中文摘要：

目的利用慢病毒介导的RNA干扰技术构建人淋巴母细胞TK6细胞的PARP-1基因沉默细胞株,为后续PARP-1基因功能和表观遗传学调控机制的研究提供有效的工具细胞。方法利用瞬时转染方法筛选最佳干扰效果的shRNA片段,与慢病毒载体pLVX-shRNA1连接,形成重组质粒,DNA测序鉴定后进行病毒包装,转导TK6细胞,利用嘌呤霉素筛选得到稳定表达PARP-1siRNA的PARP-1沉默细胞株,并用定量PCR和Western blotting鉴定所构建的细胞株。结果转染shRNA1、shRNA2、shRNA3、shRNA4细胞的PARP-1相对表达量分别为0.289、0.538、0.375和0.474,故选择shRNA1作为干扰PARP-1基因最佳片段。用0.5μg/ml的嘌呤霉素成功筛选出PARP-1沉默细胞株和空载体对照细胞株,并从mRNA、蛋白质、细胞表型来检测PARP-1基因的干扰效率,抑制效率超过80%。结论成功构建PARP-1的siRNA慢病毒干扰载体,并筛选出PARP-1基因沉默的TK6细胞株,携带shRNA的慢病毒稳定、高效干扰PARP-1基因表达。

英文摘要：

Objective To silence PARP-1 gene in TK6 cells by lentiviral-mediated RNA interference technology and to provide an effective cell model for subsequent study of PARP-1 gene function and the mechanism of epigenetic regulation.Methods The best interference fragment was screened with transient transfection method, cloned into lentiviral vector, followed by DNA sequencing, virus packaging and then transduced to TK6 cells.
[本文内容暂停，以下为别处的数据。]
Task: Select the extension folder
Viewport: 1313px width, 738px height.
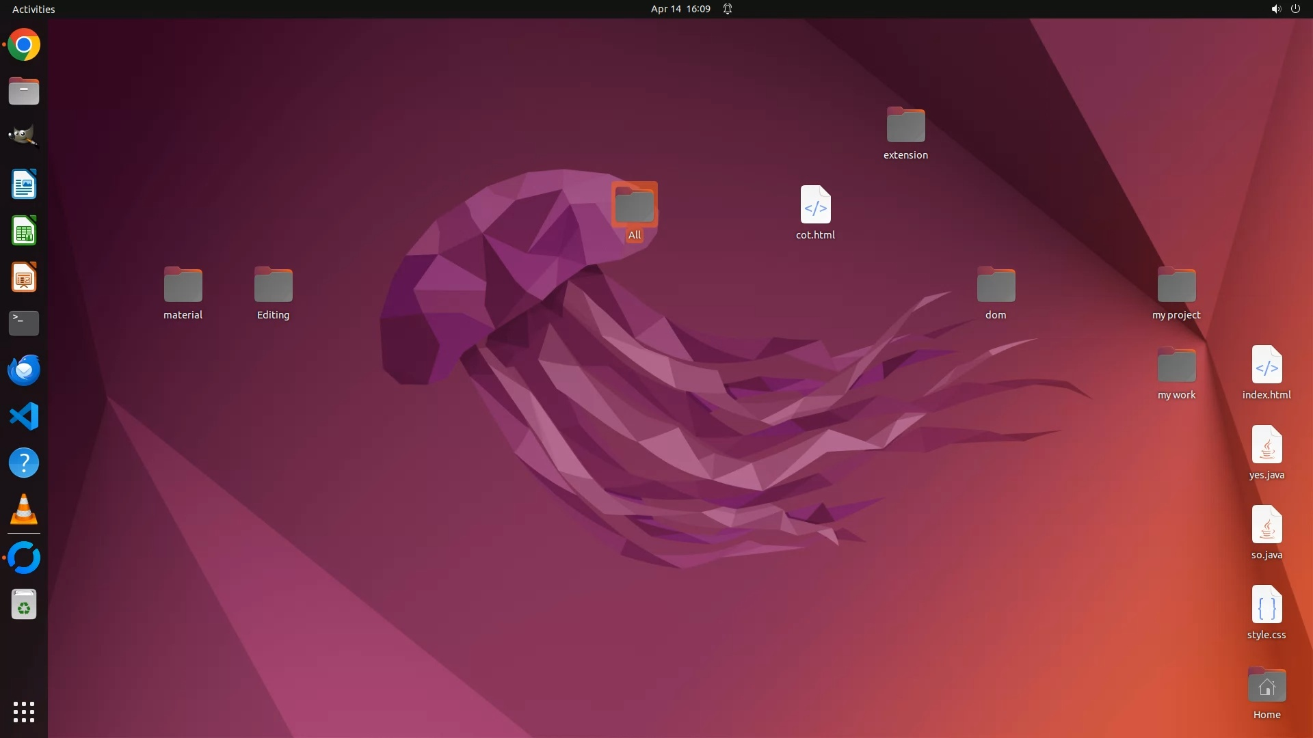Action: (x=905, y=126)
Puromycin was used to select the defective cells which stably expressed PARP-1-shRNA. QPCR and Western blotting were used to identify the gene silencing efficiency. Results The relative expression of PARP-1 in four kinds of cells which transfected shRNA1, shRNA2, shRNA3, shRNA4 were 0.289,0.538, 0.375 and 0.474, respectively, so shRNA1 was the best interference fragment. PARP-1 silencing cell lines and empty vector control cells were successfully screened out with 0.5 μg/ml puromycin, and interference efficiency of PARP-1 gene was detected based on levels of mRNA, protein, cell phenotype, inhibition efficiency was more than 80%. Conclusion PARP-1siRNA lentiviral interference vector has been constructed successfully, which efficiently and stably interferes PARP-1 gene expression, and the PARP-1 gene-silenced TK6 cell line is screened out.